§ **Problem statement**
Extract each line of the records below that contains the word "Enable".

------ Input for this task ------

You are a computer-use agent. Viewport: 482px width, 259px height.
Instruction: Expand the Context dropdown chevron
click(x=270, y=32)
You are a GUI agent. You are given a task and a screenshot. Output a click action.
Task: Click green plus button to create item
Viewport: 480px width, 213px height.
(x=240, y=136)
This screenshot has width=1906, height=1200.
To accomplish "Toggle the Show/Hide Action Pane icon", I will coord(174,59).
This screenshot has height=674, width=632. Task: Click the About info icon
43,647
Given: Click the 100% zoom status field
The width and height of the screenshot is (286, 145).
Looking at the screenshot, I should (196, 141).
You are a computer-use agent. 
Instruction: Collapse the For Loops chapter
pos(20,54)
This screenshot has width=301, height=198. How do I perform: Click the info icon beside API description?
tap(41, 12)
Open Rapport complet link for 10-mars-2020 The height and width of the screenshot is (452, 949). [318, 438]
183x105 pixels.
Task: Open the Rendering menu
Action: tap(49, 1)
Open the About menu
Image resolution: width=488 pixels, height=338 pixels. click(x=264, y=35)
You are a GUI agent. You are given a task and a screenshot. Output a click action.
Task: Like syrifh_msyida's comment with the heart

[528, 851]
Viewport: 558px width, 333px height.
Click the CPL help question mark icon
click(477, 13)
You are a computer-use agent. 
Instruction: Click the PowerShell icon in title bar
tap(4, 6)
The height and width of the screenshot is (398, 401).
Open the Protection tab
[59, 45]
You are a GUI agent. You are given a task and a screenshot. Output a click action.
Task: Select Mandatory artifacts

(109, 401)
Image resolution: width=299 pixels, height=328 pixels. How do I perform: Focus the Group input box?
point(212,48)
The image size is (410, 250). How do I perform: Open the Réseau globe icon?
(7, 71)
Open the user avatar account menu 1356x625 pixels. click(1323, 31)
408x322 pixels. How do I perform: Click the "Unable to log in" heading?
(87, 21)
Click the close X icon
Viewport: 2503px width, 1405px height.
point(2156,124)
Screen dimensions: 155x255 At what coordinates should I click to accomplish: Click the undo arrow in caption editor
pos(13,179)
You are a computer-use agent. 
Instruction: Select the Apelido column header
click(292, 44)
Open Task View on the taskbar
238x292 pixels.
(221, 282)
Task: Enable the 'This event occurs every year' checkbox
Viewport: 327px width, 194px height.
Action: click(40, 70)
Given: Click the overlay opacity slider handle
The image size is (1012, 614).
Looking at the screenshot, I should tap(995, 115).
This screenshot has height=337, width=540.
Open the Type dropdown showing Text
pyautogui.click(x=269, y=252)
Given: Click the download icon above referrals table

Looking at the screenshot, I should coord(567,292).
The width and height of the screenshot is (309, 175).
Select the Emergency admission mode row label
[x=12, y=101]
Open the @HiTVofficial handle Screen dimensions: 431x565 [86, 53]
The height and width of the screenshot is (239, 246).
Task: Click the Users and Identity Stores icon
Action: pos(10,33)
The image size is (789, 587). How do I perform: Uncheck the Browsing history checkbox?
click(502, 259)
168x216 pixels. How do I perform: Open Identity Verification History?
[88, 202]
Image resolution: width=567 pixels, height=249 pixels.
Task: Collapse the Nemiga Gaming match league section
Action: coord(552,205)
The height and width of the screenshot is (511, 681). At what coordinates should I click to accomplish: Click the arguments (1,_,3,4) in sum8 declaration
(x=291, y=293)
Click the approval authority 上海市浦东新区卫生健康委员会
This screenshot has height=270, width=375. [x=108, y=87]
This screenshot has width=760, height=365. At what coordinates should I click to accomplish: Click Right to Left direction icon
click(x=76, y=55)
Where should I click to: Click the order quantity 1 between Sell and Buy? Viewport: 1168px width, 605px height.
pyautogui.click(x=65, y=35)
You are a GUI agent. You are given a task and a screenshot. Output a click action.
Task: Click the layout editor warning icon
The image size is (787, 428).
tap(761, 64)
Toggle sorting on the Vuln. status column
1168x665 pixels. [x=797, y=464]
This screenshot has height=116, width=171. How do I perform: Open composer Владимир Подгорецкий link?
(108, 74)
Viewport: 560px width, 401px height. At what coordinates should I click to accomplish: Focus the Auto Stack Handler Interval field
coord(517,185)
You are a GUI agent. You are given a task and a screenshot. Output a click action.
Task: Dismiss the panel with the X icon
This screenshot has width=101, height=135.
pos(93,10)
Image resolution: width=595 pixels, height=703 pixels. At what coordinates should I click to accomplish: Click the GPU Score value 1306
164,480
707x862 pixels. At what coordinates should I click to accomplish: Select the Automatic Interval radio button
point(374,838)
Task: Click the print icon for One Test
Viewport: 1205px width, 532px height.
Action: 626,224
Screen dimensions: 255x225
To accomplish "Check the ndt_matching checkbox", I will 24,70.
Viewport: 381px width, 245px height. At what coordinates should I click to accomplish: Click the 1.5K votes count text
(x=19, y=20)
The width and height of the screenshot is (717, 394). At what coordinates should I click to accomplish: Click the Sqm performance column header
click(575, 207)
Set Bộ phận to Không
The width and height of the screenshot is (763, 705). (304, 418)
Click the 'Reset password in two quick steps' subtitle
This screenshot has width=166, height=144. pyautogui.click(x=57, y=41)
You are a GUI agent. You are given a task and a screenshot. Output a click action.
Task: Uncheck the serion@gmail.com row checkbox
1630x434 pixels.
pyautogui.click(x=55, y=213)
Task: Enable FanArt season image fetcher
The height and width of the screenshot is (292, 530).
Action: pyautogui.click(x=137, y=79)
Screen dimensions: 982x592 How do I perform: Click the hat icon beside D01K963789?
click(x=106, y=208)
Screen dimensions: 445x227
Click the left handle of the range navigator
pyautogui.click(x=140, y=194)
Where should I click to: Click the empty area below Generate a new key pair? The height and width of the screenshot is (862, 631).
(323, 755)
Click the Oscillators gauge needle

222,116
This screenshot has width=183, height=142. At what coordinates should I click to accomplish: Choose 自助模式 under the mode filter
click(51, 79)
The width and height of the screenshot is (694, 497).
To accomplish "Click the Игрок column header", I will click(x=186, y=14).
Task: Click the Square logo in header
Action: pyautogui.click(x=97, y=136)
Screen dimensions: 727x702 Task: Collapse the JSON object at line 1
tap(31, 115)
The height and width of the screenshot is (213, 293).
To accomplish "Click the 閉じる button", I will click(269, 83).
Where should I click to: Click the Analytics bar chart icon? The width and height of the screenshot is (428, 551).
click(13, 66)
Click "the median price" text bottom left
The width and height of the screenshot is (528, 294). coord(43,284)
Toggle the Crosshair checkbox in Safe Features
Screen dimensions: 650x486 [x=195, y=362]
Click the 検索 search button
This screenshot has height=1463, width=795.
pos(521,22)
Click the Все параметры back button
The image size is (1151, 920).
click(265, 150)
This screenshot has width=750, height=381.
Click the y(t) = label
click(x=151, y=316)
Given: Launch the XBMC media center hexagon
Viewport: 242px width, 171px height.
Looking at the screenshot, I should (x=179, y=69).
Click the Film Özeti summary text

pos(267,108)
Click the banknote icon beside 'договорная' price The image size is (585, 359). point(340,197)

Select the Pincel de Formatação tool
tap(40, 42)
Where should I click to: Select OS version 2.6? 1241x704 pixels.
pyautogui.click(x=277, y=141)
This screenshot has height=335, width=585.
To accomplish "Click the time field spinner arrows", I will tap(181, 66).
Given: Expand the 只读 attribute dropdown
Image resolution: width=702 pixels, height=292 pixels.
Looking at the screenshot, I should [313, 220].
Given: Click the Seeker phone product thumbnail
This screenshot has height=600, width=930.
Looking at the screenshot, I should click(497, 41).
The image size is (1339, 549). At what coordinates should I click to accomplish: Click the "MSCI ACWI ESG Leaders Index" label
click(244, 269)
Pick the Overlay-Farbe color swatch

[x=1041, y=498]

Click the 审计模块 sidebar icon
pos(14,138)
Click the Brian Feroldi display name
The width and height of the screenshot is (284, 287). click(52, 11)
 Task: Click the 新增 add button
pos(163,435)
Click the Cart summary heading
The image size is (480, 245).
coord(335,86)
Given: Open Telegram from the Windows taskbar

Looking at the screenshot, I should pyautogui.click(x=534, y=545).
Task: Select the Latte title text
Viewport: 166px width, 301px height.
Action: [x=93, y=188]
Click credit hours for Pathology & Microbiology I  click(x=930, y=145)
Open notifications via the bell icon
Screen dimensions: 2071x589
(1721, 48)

------

§ **The answer**
Task: Enable the 'This event occurs every year' checkbox
Task: Enable FanArt season image fetcher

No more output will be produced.